Czech Embassy in MoscowPassing the gallery
A photo: Dmitry Livshits
Interview prepared: Marina Volkova
Magazine: H (109) 2006
On Julius Fucik Street, near the Mayakovskaya metro station, there has been an enormous embassy complex for more than fifty years. Recently, he has a new host - Ambassador of the Czech Republic in Russia Miroslav Kostelka
The complex of the Czechoslovak Embassy was erected in 1954 in Novovasilyevsky Lane (in 1963 renamed Fuchik Street). Its architect was Viktor Semenovich Andreev. Carrying out the order of the Ministry of Foreign Affairs of Czechoslovakia, he combined the administrative and residential buildings with decorative walls with driveways decorated with a wrought iron gate. Three openings were made above one of the arches - for the letters СSR ("Czechoslovak Republic"). When in 1993 Slovakia separated into an independent state, the middle letter had to be removed. In Moscow, the largest representation of the Czech Republic in the world.
Historical background of Elena Savinova
SALON: Mr. Ambassador, tell us a little about yourself.
Mr. Kostelka: Most of my life I was in the military. He studied at the military school, then at the military academy. At the end he entered the service. He made his way from the battalion headquarters officer to the lieutenant general. For some time he served as First Deputy Chief of the General Staff of the Army and First Deputy Minister of Defense of the Czech Republic.

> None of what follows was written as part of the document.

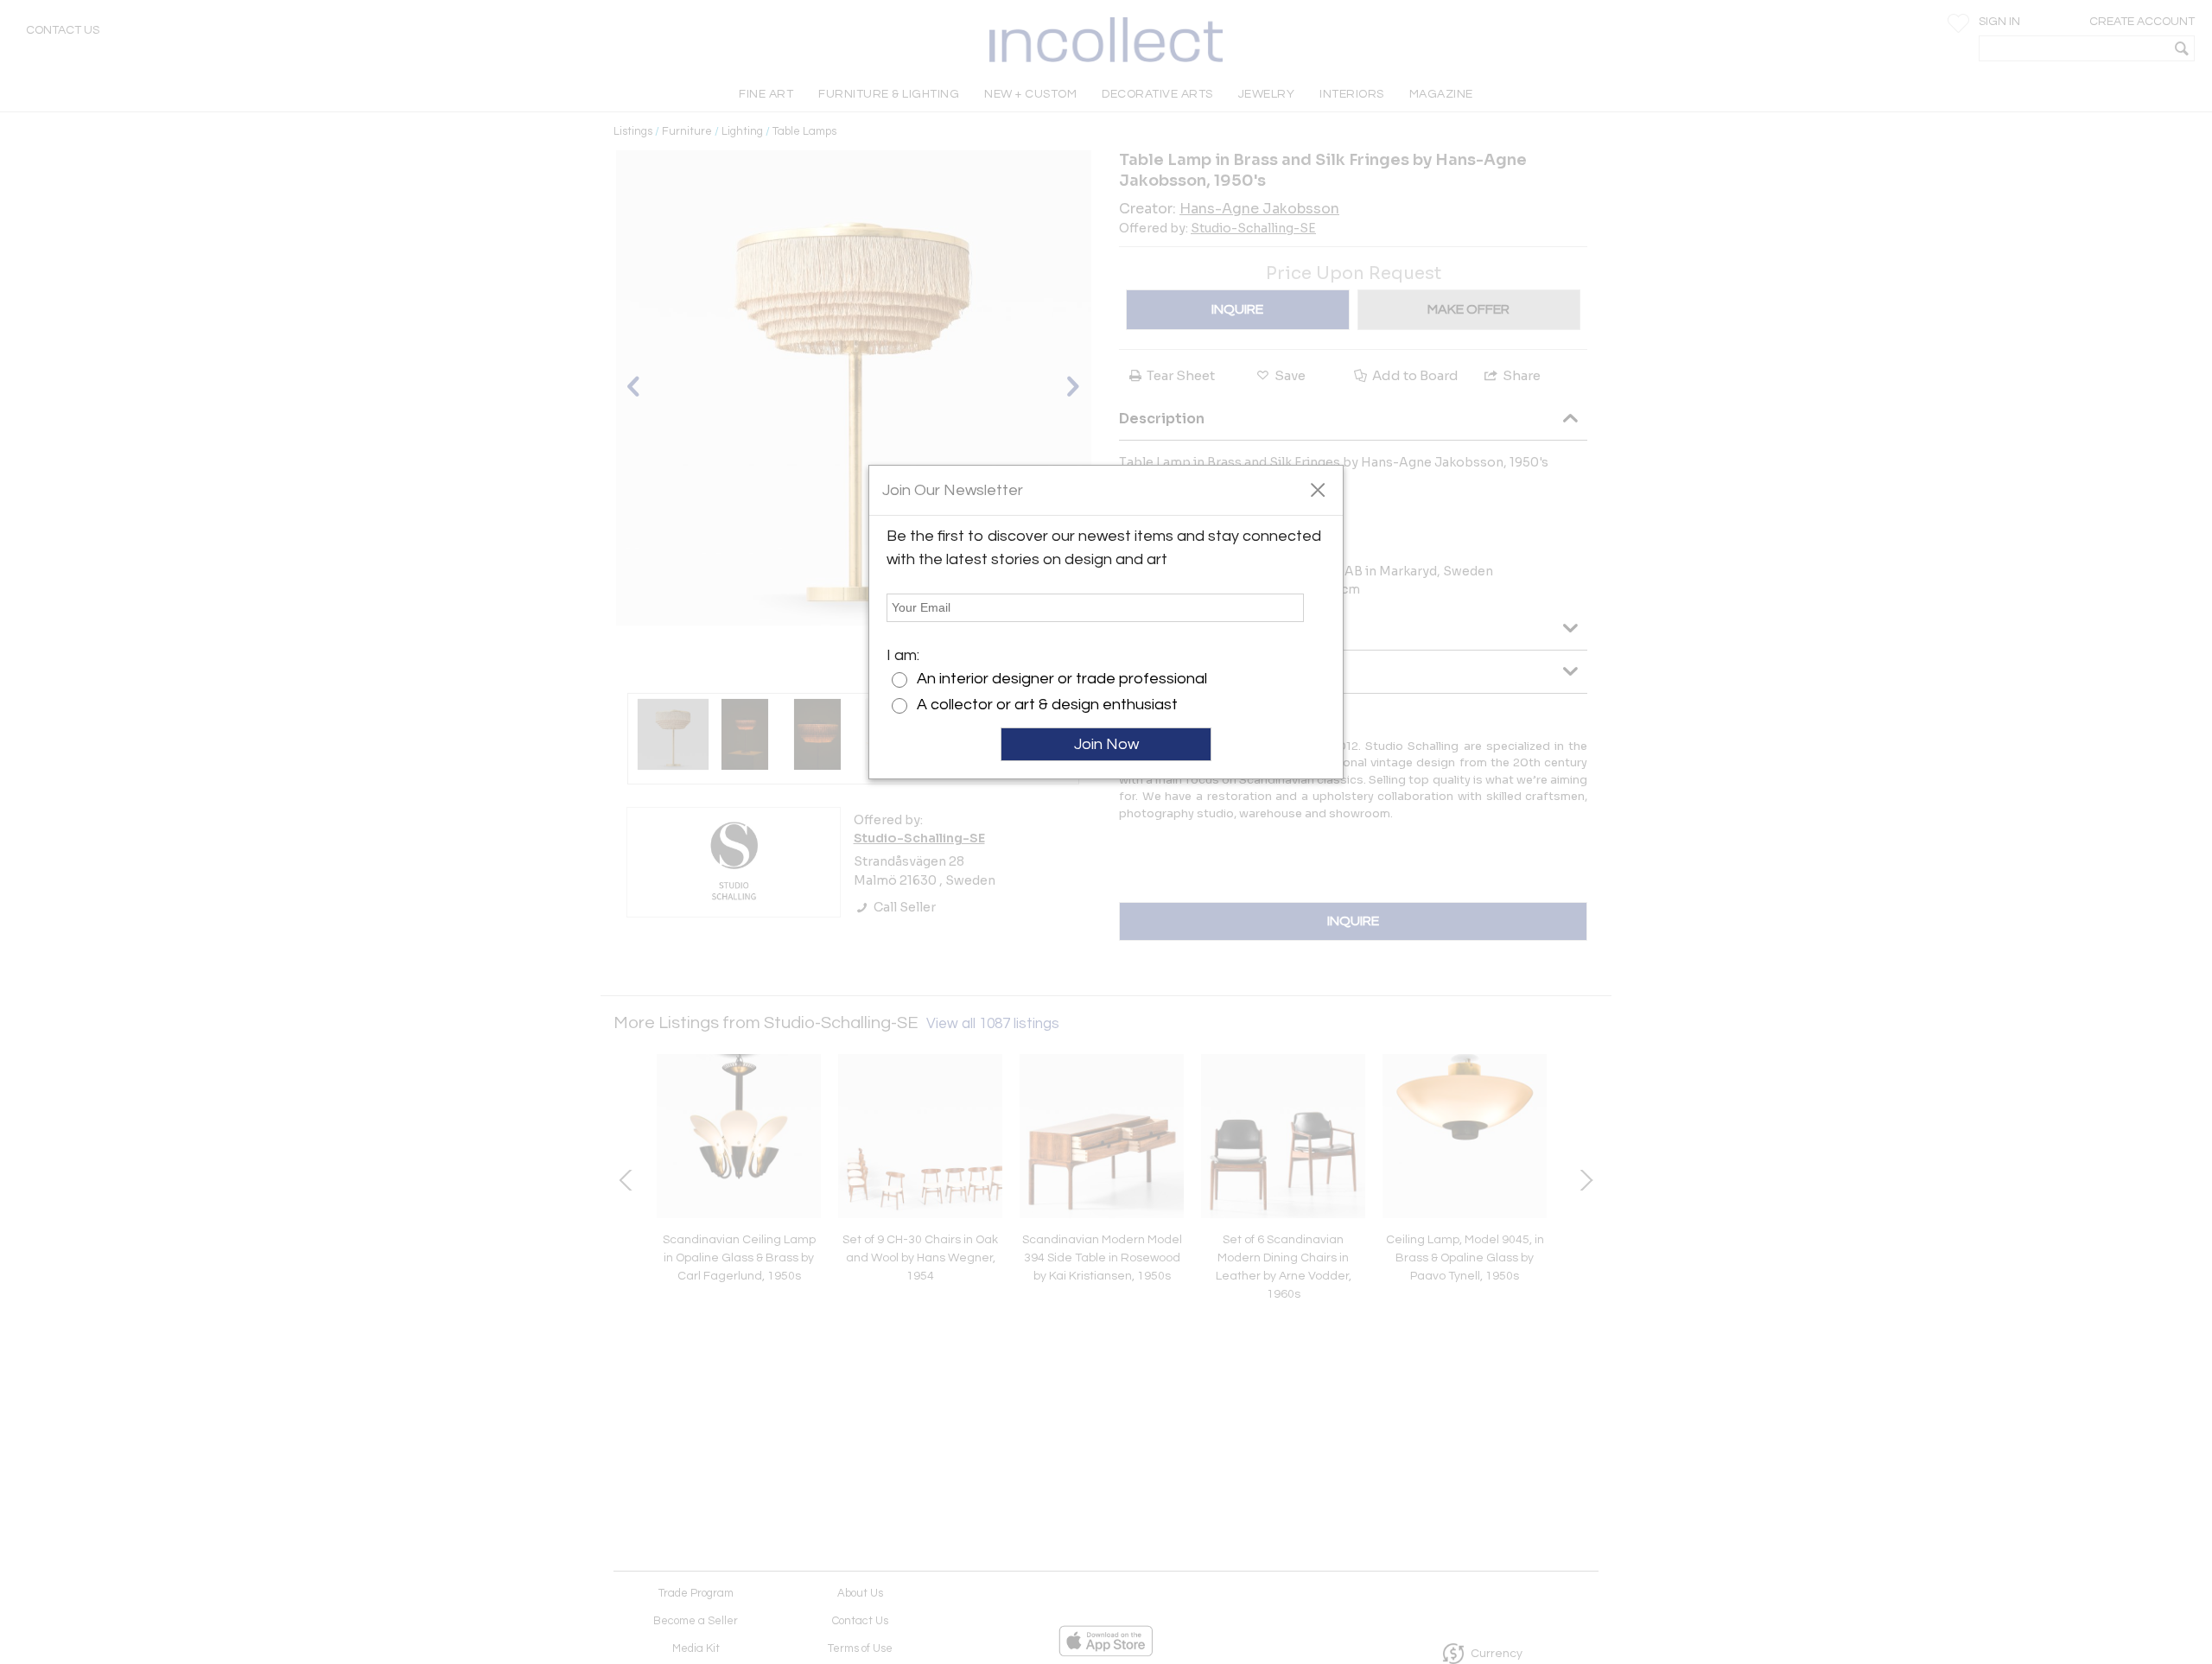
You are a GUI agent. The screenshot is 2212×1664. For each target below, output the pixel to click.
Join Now (1106, 744)
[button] (1317, 489)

S: How long have you been in the diplomatic service?
Mr. Kostelka: For four years I was a military attaché in Canada. After that, he held a number of government posts, after some time he received a ministerial portfolio. Now here is seven months, as I am in Moscow.
S: Is this your first visit to Russia?
Mr. Kostelka: I have been to Russia before. True, on business trips, and in just a few days. My last visit took place in 1998 and lasted no more than a day. Moscow has changed a lot, it has become quite a European city.
S: Ms. Kostelkova, have you ever been to Russia?
Mrs. Kostelkova: No, I'm here for the first time.
S: What did you find most interesting in our country?
Mr. Kostelka: People. I have always been interested in the people of this or that country. I like communicating with people, getting to know them better. I hope with time to comprehend the mystery of the mysterious Russian soul (smiles).
Mrs. Kostelkova: I was very interested in the history of Russia. I think when I spend more time in your country, I really will be attached to it.
S: Do you like the building of your embassy?
Mr. Kostelka: This is a grand structure. We still have to get used to it, first of all to its huge size. It is the fruit of the fruit of the Soviet architecture of the fifties. The shape of this is a real high-rise, however, on seven floors.
S: And to you, Ms. Kostelkova?
Mrs. Kostelkova: I really like. In my opinion, this is an unusually beautiful building.
S: Is the ambassador's residence also in the embassy?
Mr. Kostelka: Yes, this is a separate three-story building, which is visible from the windows of my office. Now there is a repair.
S: Did you bring here something of your own or did the interiors of your residence remain practically unchanged?
Mr. Kostelka: We brought quite a few things with us. These are mainly books, photographs, paintings. As for the latter, only one picture arrived from the Czech Republic with us. The rest we have purchased here. These are children's drawings. We bought them at a charity event in support of victims in Beslan.
Mrs. Kostelkova: From my things this is only the photos of children and brother. The fact is that I didn’t know what the local house would be like and what better way to decorate it. I also brought some things that were at my home in the Czech Republic and to which I am very attached.
S: What do you prefer to do in your free time?
Mr. Kostelka: I practically have no free time. Being on vacation, I like to walk. Unfortunately, due to lack of time, I have so far failed to see much in Moscow. But I hope to fix it in the coming years. I love to read. I love books on history and science fiction literature. My attachment is fishing. In Russia, the mass of places where you can fish well. True, again, because of the tight schedule, I still have little choice.
S: Ms. Kostelkova, share how your life here is organized?
Mrs. Kostelkova: I try to actively participate in the activities of the International Women's Club. We have developed a program for women - wives of ambassadors and employees of embassies. I think that as soon as the holidays end, we will start organizing events. The money that we collect in the course of our actions goes to charity. I would like to help young children, orphans. Especially those who are in the hospital. In addition, I have the necessary skills for this - I am a nurse by profession. In my free time I read a lot, especially history books. I often watch historical films. I love gardening. In the winter I skate. There is an ice rink on the territory of the embassy. In the summer I like to ride roller skates, but unfortunately I have not tried it in Moscow yet.
S: Mr. Kostelka, were you in any Russian cities except Moscow?
Mr. Kostelka: We regularly hold economic meetings in the regions. I must admit, these places struck me. When I travel to remote areas, I marvel at the beauty of the Russian land. You have an extraordinary nature. And people to match her - extraordinary.